Art Handlers and Auctioneers Involved in Shocking Drouot Scam Get Jail Time

The French auction house fired the art handlers in 2010 and became a civil plaintiff in the trial.

The Drouot auction house in Paris. Courtesy Drouot.

Sentences have been handed out to 38 ex-workers from the Drouot auction house in Paris after a scam involving the theft of high priced art, jewels, and antiques from wealthy estates was exposed, shocking the French art world.

Yesterday, a Paris court gave 35 ex-art handlers sentences of up to three years with an 18-month suspended sentence and fines of €60,000 ($67,000), and three ex-auctioneers were given suspended sentences of up to 18 months and fined €25,000 ($140,486), AFP reports.

The scam was based around the selling of un-inventoried items from the estates of wealthy people whose past items were sent to Drouot for auction. An inquiry was launched in 2009, following an anonymous tip that a member of the art handlers union, l’Union des commissionnaires de l’Hôtel des Ventes (UCHV), was in possession of a stolen painting by Realist master Gustave Courbet, leading authorities to investigate both the auction house and the union.

Seven years later, charges were brought against 40 art handlers and auctioneers resulting in these 38 convictions and the dissolution of the UCVH, which was also fined €220,000 ($224,770).

French lawyer Leon Lef Forster, who defend nine Drouot workers at trial. Photo / AFP / THOMAS SAMSON /Getty

French lawyer Leon Lef Forster, who defended nine Drouot workers at trial. Photo AFP/THOMAS SAMSON/Getty.

The sentenced art handlers, part of a group known as “Les Savoyards” and hailing from the Alpine region of Savoie, had monopolized all the transport and handling of items for Drouot. They are also referred to as the “Cols Rouge,” due to a red trim on the collars of their black uniforms.

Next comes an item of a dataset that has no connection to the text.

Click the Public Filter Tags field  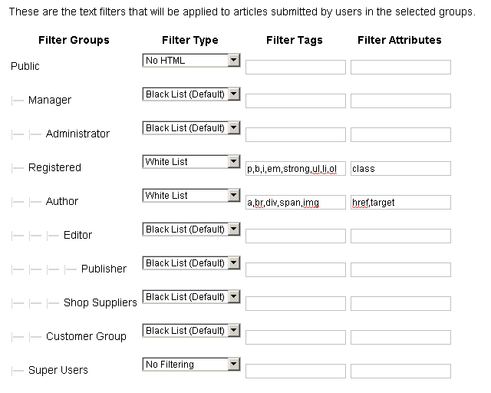(295, 68)
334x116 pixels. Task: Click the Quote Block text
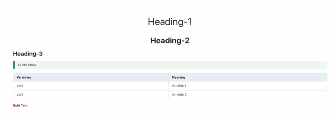27,65
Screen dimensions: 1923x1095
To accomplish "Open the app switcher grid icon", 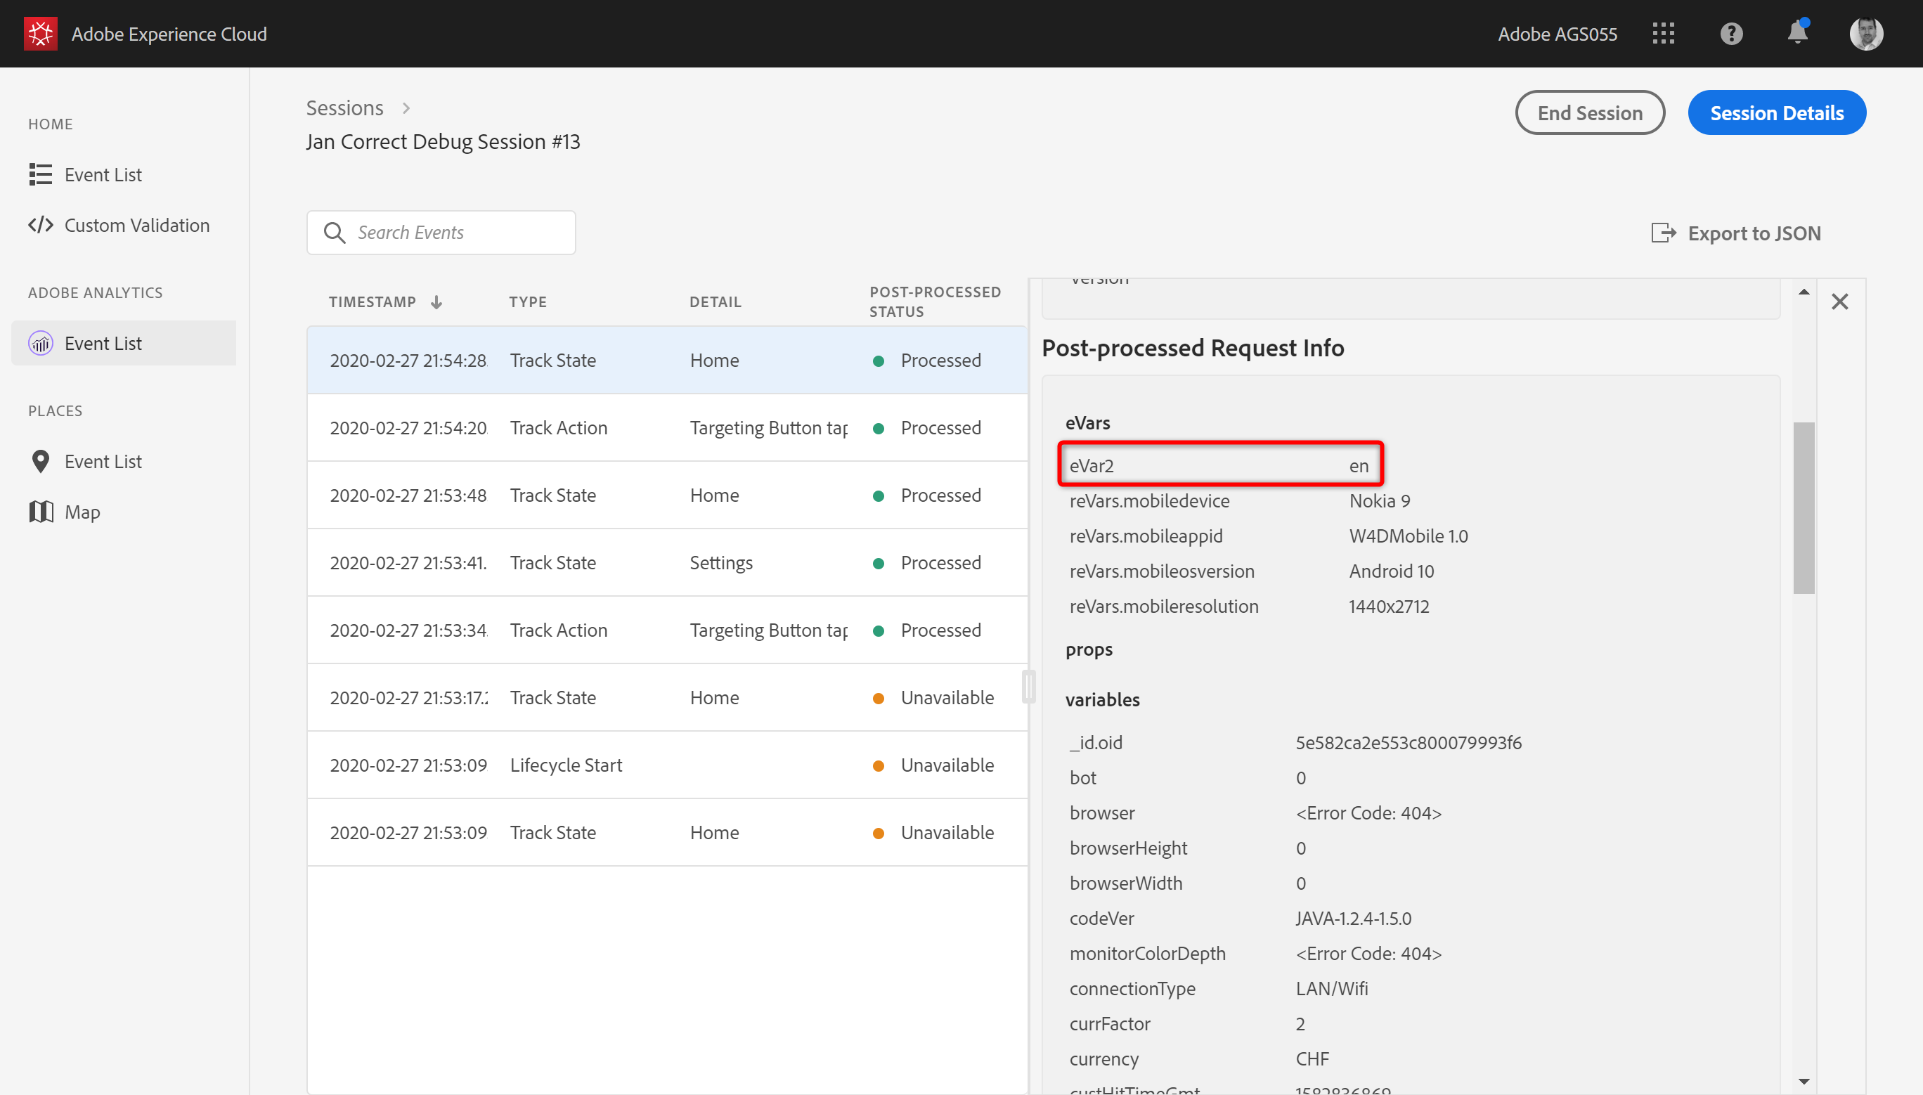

Membership of the clandestine group was purchased from an outgoing member, and any newcomer would have to commit a theft as initiation. The art handlers in question would steal items when emptying the homes of wealthy people who had died, taking items of value which had not been inventoried.

In one instance, two Art Deco items by Eileen Gray disappeared in July 2006, only to reappear on the auction block at Drouot three months later, where they collectively fetched €1 million ($1,123,850).

When the scam was busted earlier this year, investigators discovered a “mountain” of jewelry, art, and antiques. Items stolen by the Cols Rouge also include Seascape Under Stormy Sky by Courbet, a 2.08 carat diamond, and lithographs by Henri Matisse and Marc Chagall.

There had long been suspicion over the lavish lifestyles of some of the art handlers in question, who in some cases owned luxury cars, and one even purchased a bar in Paris with the profits of his misdeeds.

According to AFP, the estate of French mime artist Marcel Marceau was apparently affected, and his daughters were left with a tax bill of several million euros as a result. Marceau’s daughters were one of many parties who sought damages in the trial. None have been awarded as of yet.

Drouot, founded in 1852, dropped the art handlers in question in 2010 and became a civil plaintiff in the trial.